The cat had streaked toward the door. She shot an accusing glare back at Stella, who realized that Lola had something in her mouth. It was silvery gray.
“You’ll choke,” Stella said, striding toward the cat. Lola took a tentative sideways step. “Drop it!”
The cat deposited a small mouse at her feet. Then she tucked her tail around her paws and looked up at Stella, as if expecting congratulations.
Stella looked down at the mouse, which was perfectly still. A small pouch hung from a string around its neck, and the mouse seemed to have dropped something. . . . A scrap of paper. Picking it up, she realized—it was a piece torn from Cole’s notebook, the one he had lost on the train that afternoon.
What kind of mouse steals a scrap from a notebook and then follows its owner home? She looked at the creature more carefully. It was larger than a normal mouse, and his fur seemed to cast a luminous glow. It seemed unreal, but as she bent to touch it, it squeaked
. It looked at her, blinking, then grabbed the paper and darted toward the wall.
“Hey! Give that back!”
Stella lunged after it as the mouse ran headlong into the plaster.

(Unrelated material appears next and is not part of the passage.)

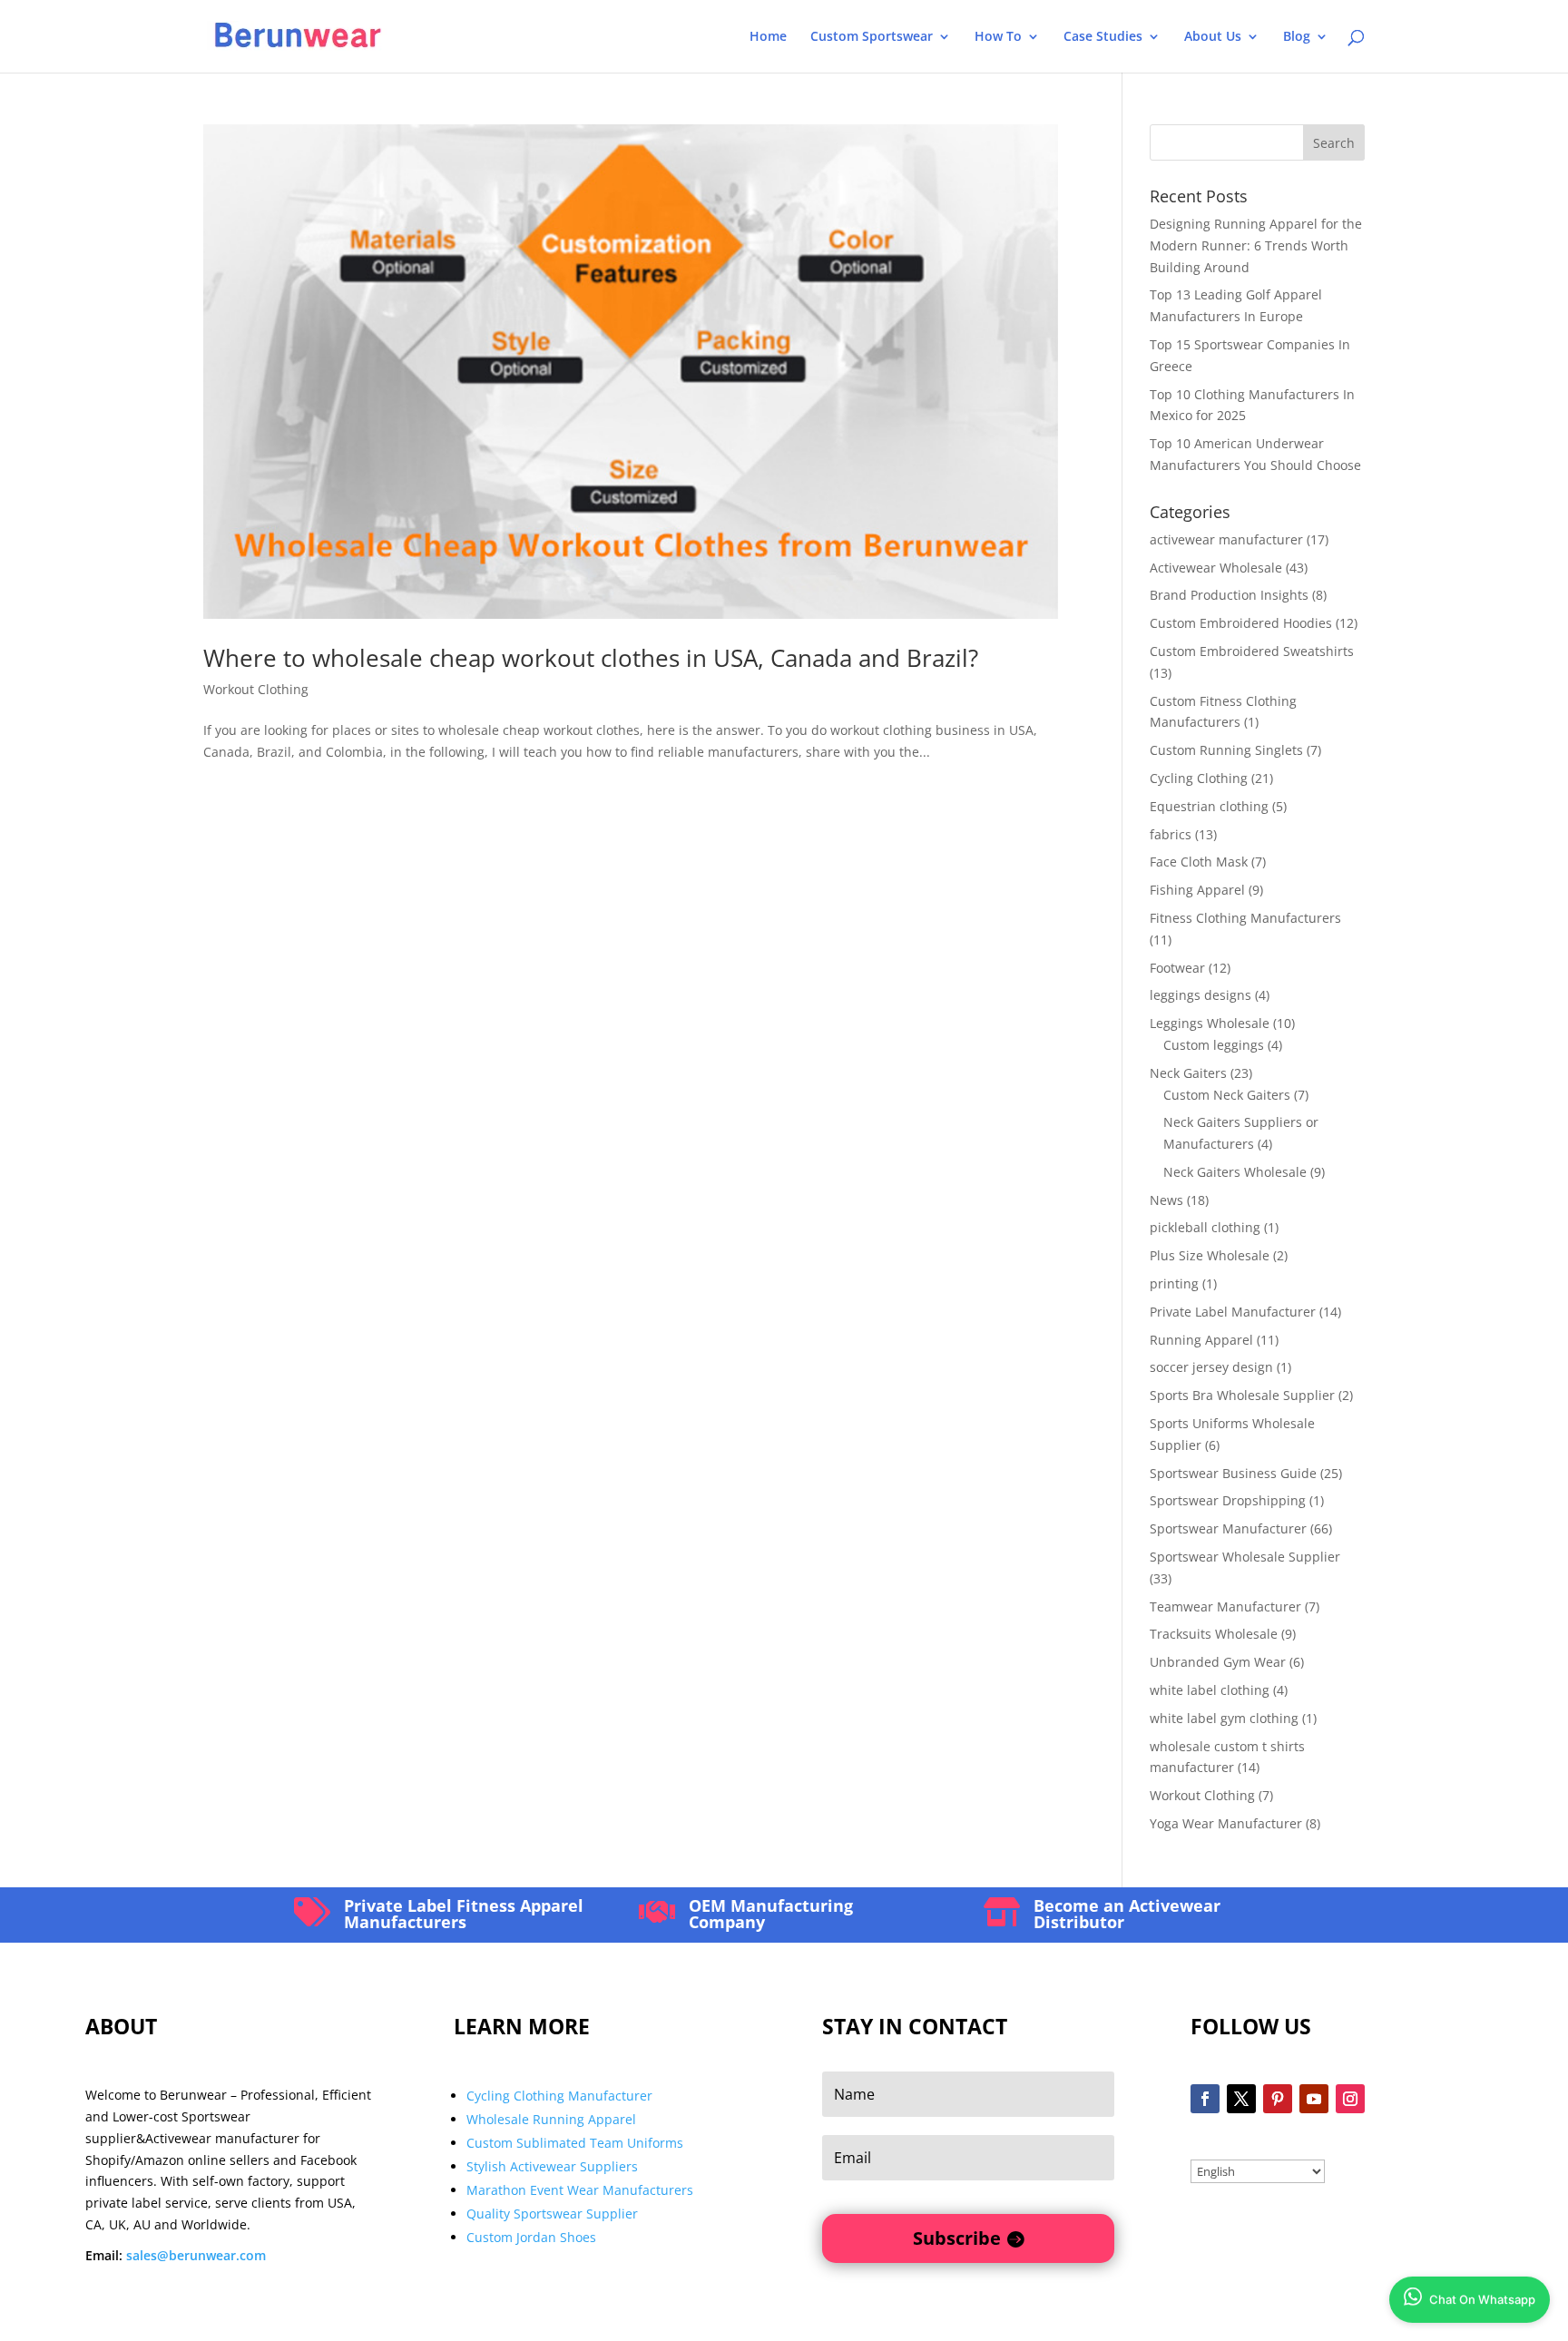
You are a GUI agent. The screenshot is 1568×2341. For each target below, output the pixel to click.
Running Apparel (1201, 1339)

Tripping forward, she had just managed to grab the mouse by the tail as she fell against the wall—and kept going right through it.
The Middle of Nowhere
THE DISTANCE SHE FELL WAS no more than the distance to the floor, but she could tell by her soft landing that this was not her carpet. She was facedown in something that felt like wood chips. Stella sat up and brushed herself off, but when she opened her eyes, the whiteness of the sky and the wavy black horizon blinded her. She put her hands over her eyes for a moment. Heat pulsed down against her scalp. Wincing, she tried to open her lids just a slit. The sky was white, the ground was black, and the brilliance clawed at her vision. She shut them again, heart thumping and clanging.
She tried again, more slowly, and with lots of blinking. After a few moments, things came into focus. The sky was a washed-out, pale blue, almost white at the edges. The ground around her was black, except for the small bit she was sitting on. That was a mound of woodchips which seemed to serve a few very sad-looking mums placed here and there. It was a median. She was seated on a median in a vast, empty parking lot. Music floated on the still air. It was a blandly cheerful tune that Stella felt certain she had heard before over the speakers at her doctor’s office, and it had a tinny quality, as if it were being played on a toy saxophone.
A line of large buildings built in faux-Spanish hacienda style hulked nearby. It was . . . a strip mall. Stella read the names of the stores: Impulse, Harmless Fancy, and one called Momentary Fascinator. The buildings were set back at the center, where there was a large fountain featuring a bulging-eyed fish sculpture spouting a column of water.
Beside the fountain was a double door, like the kind on an elevator, set beside a Metro sign and a down escalator. And there, not ten yards away, something small and silver scurried away from her. The mouse!
“Come back!” Stella shouted, racing after it.